Supplied material -
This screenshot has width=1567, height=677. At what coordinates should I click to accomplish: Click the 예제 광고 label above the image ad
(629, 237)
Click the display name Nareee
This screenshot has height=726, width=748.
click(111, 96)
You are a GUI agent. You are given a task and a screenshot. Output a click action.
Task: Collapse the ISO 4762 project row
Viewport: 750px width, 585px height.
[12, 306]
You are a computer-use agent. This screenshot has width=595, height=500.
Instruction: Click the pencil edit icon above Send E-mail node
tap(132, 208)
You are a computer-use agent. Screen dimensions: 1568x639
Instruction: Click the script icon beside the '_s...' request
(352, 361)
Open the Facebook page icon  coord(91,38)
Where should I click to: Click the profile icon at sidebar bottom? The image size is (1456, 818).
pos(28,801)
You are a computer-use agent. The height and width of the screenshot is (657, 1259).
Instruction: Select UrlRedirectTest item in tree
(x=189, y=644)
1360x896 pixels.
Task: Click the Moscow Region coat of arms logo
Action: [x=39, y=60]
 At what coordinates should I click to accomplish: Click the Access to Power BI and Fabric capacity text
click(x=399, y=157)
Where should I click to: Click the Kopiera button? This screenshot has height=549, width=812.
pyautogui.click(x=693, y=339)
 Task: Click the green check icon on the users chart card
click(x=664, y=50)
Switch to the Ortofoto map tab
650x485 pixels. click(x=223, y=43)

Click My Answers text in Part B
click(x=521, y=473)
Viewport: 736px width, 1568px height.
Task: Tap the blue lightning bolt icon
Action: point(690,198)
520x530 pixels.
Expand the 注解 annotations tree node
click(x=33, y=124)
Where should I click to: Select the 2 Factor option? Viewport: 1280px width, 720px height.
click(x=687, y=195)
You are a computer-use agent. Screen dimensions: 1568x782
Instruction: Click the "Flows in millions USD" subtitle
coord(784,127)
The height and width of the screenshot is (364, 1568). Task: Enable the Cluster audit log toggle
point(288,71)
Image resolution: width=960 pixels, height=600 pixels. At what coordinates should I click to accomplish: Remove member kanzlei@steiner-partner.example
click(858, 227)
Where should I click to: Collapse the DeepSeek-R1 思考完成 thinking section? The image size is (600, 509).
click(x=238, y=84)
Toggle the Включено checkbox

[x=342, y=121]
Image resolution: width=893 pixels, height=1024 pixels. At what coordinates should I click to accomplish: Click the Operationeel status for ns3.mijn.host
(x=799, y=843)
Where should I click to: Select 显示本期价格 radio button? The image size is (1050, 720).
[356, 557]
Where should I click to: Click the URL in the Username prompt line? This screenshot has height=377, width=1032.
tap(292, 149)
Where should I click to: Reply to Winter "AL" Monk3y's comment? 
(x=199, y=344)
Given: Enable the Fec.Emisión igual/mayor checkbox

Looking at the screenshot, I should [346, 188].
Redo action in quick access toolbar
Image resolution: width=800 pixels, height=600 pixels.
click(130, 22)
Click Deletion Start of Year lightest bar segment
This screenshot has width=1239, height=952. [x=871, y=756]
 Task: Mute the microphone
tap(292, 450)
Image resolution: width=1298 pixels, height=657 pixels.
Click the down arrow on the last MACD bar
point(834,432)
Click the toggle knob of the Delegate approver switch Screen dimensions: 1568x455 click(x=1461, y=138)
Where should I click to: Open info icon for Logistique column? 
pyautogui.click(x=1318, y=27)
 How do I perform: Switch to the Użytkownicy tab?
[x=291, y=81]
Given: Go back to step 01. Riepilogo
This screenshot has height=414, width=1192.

Prompt - Would you return the whole listing exactly as written?

Task response -
This screenshot has width=1567, height=677. At what coordinates should I click to accomplish: Click the 예제 광고 label above the image ad
(629, 237)
Click the display name Nareee
This screenshot has height=726, width=748.
click(111, 96)
You are a GUI agent. You are given a task and a screenshot. Output a click action.
Task: Collapse the ISO 4762 project row
Viewport: 750px width, 585px height.
[12, 306]
You are a computer-use agent. This screenshot has width=595, height=500.
Instruction: Click the pencil edit icon above Send E-mail node
tap(132, 208)
You are a computer-use agent. Screen dimensions: 1568x639
Instruction: Click the script icon beside the '_s...' request
(352, 361)
Open the Facebook page icon  coord(91,38)
Where should I click to: Click the profile icon at sidebar bottom? The image size is (1456, 818).
pos(28,801)
You are a computer-use agent. The height and width of the screenshot is (657, 1259).
Instruction: Select UrlRedirectTest item in tree
(x=189, y=644)
1360x896 pixels.
Task: Click the Moscow Region coat of arms logo
Action: [x=39, y=60]
 At what coordinates should I click to accomplish: Click the Access to Power BI and Fabric capacity text
click(x=399, y=157)
Where should I click to: Click the Kopiera button? This screenshot has height=549, width=812.
pyautogui.click(x=693, y=339)
 Task: Click the green check icon on the users chart card
click(x=664, y=50)
Switch to the Ortofoto map tab
650x485 pixels. click(x=223, y=43)

Click My Answers text in Part B
click(x=521, y=473)
Viewport: 736px width, 1568px height.
Task: Tap the blue lightning bolt icon
Action: point(690,198)
520x530 pixels.
Expand the 注解 annotations tree node
click(x=33, y=124)
Where should I click to: Select the 2 Factor option? Viewport: 1280px width, 720px height.
click(x=687, y=195)
You are a computer-use agent. Screen dimensions: 1568x782
Instruction: Click the "Flows in millions USD" subtitle
coord(784,127)
The height and width of the screenshot is (364, 1568). Task: Enable the Cluster audit log toggle
point(288,71)
Image resolution: width=960 pixels, height=600 pixels. At what coordinates should I click to accomplish: Remove member kanzlei@steiner-partner.example
click(858, 227)
Where should I click to: Collapse the DeepSeek-R1 思考完成 thinking section? The image size is (600, 509).
click(x=238, y=84)
Toggle the Включено checkbox

[x=342, y=121]
Image resolution: width=893 pixels, height=1024 pixels. At what coordinates should I click to accomplish: Click the Operationeel status for ns3.mijn.host
(x=799, y=843)
Where should I click to: Select 显示本期价格 radio button? The image size is (1050, 720).
[356, 557]
Where should I click to: Click the URL in the Username prompt line? This screenshot has height=377, width=1032.
tap(292, 149)
Where should I click to: Reply to Winter "AL" Monk3y's comment? 
(x=199, y=344)
Given: Enable the Fec.Emisión igual/mayor checkbox

Looking at the screenshot, I should [346, 188].
Redo action in quick access toolbar
Image resolution: width=800 pixels, height=600 pixels.
click(130, 22)
Click Deletion Start of Year lightest bar segment
This screenshot has width=1239, height=952. [x=871, y=756]
 Task: Mute the microphone
tap(292, 450)
Image resolution: width=1298 pixels, height=657 pixels.
Click the down arrow on the last MACD bar
point(834,432)
Click the toggle knob of the Delegate approver switch Screen dimensions: 1568x455 click(x=1461, y=138)
Where should I click to: Open info icon for Logistique column? 
pyautogui.click(x=1318, y=27)
 How do I perform: Switch to the Użytkownicy tab?
[x=291, y=81]
Given: Go back to step 01. Riepilogo
This screenshot has height=414, width=1192.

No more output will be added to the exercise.